## Your task
Starting with the first line and ending with the last, transcribe the data exactly.

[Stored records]

☆ ☆ ☆ ☆ ☆

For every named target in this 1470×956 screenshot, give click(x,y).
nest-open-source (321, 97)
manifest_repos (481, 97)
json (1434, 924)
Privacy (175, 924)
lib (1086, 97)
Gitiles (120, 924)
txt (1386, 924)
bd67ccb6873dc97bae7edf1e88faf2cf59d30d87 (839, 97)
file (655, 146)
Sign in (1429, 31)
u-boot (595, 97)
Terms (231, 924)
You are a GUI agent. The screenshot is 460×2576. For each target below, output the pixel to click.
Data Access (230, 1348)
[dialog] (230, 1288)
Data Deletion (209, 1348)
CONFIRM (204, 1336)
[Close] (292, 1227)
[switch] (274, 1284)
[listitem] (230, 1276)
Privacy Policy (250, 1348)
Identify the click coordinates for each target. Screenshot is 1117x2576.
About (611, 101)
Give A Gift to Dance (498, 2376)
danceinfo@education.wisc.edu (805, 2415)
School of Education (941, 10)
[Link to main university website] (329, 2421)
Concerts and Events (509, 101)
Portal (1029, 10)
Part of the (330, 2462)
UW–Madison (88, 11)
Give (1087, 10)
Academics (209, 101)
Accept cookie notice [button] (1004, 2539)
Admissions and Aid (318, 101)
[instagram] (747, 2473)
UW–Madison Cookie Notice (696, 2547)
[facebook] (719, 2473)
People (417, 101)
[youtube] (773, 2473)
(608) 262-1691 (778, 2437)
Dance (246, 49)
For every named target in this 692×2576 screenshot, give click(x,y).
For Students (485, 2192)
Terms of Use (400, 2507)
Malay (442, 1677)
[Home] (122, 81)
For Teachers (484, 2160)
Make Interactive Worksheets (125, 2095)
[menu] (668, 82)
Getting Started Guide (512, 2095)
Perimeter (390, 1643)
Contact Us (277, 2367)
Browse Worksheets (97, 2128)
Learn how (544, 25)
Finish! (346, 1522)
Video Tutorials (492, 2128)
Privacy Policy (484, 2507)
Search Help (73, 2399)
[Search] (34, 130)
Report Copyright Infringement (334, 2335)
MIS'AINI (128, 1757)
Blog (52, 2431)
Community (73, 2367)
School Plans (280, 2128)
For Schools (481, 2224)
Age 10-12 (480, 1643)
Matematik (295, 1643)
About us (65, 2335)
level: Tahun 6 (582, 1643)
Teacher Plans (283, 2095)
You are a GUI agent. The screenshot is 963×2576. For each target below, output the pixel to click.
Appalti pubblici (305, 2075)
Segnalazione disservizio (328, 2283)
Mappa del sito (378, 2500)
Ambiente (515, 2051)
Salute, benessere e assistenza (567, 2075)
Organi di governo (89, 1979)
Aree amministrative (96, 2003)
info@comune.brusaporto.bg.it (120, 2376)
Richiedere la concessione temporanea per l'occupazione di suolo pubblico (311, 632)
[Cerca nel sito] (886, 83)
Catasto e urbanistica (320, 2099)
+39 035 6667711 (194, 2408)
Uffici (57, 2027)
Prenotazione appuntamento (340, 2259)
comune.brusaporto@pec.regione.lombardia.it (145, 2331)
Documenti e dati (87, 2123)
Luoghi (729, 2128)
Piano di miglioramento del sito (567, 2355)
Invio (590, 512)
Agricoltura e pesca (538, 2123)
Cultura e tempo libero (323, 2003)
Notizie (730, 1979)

☆ ☆ ☆ ☆ ☆

## Answer to this problem
For every named target in this 1470×956 screenshot, give click(x,y).
nest-open-source (321, 97)
manifest_repos (481, 97)
json (1434, 924)
Privacy (175, 924)
lib (1086, 97)
Gitiles (120, 924)
txt (1386, 924)
bd67ccb6873dc97bae7edf1e88faf2cf59d30d87 (839, 97)
file (655, 146)
Sign in (1429, 31)
u-boot (595, 97)
Terms (231, 924)
You are a GUI agent. The screenshot is 460×2576. For each target below, output the pixel to click.
Data Access (230, 1348)
[dialog] (230, 1288)
Data Deletion (209, 1348)
CONFIRM (204, 1336)
[Close] (292, 1227)
[switch] (274, 1284)
[listitem] (230, 1276)
Privacy Policy (250, 1348)
Identify the click coordinates for each target. Screenshot is 1117x2576.
About (611, 101)
Give A Gift to Dance (498, 2376)
danceinfo@education.wisc.edu (805, 2415)
School of Education (941, 10)
[Link to main university website] (329, 2421)
Concerts and Events (509, 101)
Portal (1029, 10)
Part of the (330, 2462)
UW–Madison (88, 11)
Give (1087, 10)
Academics (209, 101)
Accept cookie notice [button] (1004, 2539)
Admissions and Aid (318, 101)
[instagram] (747, 2473)
UW–Madison Cookie Notice (696, 2547)
[facebook] (719, 2473)
People (417, 101)
[youtube] (773, 2473)
(608) 262-1691 (778, 2437)
Dance (246, 49)
For every named target in this 692×2576 screenshot, give click(x,y).
For Students (485, 2192)
Terms of Use (400, 2507)
Malay (442, 1677)
[Home] (122, 81)
For Teachers (484, 2160)
Make Interactive Worksheets (125, 2095)
[menu] (668, 82)
Getting Started Guide (512, 2095)
Perimeter (390, 1643)
Contact Us (277, 2367)
Browse Worksheets (97, 2128)
Learn how (544, 25)
Finish! (346, 1522)
Video Tutorials (492, 2128)
Privacy Policy (484, 2507)
Search Help (73, 2399)
[Search] (34, 130)
Report Copyright Infringement (334, 2335)
MIS'AINI (128, 1757)
Blog (52, 2431)
Community (73, 2367)
School Plans (280, 2128)
For Schools (481, 2224)
Age 10-12 (480, 1643)
Matematik (295, 1643)
About us (65, 2335)
level: Tahun 6 (582, 1643)
Teacher Plans (283, 2095)
You are a GUI agent. The screenshot is 963×2576. For each target below, output the pixel to click.
Appalti pubblici (305, 2075)
Segnalazione disservizio (328, 2283)
Mappa del sito (378, 2500)
Ambiente (515, 2051)
Salute, benessere e assistenza (567, 2075)
Organi di governo (89, 1979)
Aree amministrative (96, 2003)
info@comune.brusaporto.bg.it (120, 2376)
Richiedere la concessione temporanea per l'occupazione di suolo pubblico (311, 632)
[Cerca nel sito] (886, 83)
Catasto e urbanistica (320, 2099)
+39 035 6667711 (194, 2408)
Uffici (57, 2027)
Prenotazione appuntamento (340, 2259)
comune.brusaporto@pec.regione.lombardia.it (145, 2331)
Documenti e dati (87, 2123)
Luoghi (729, 2128)
Piano di miglioramento del sito (567, 2355)
Invio (590, 512)
Agricoltura e pesca (538, 2123)
Cultura e tempo libero (323, 2003)
Notizie (730, 1979)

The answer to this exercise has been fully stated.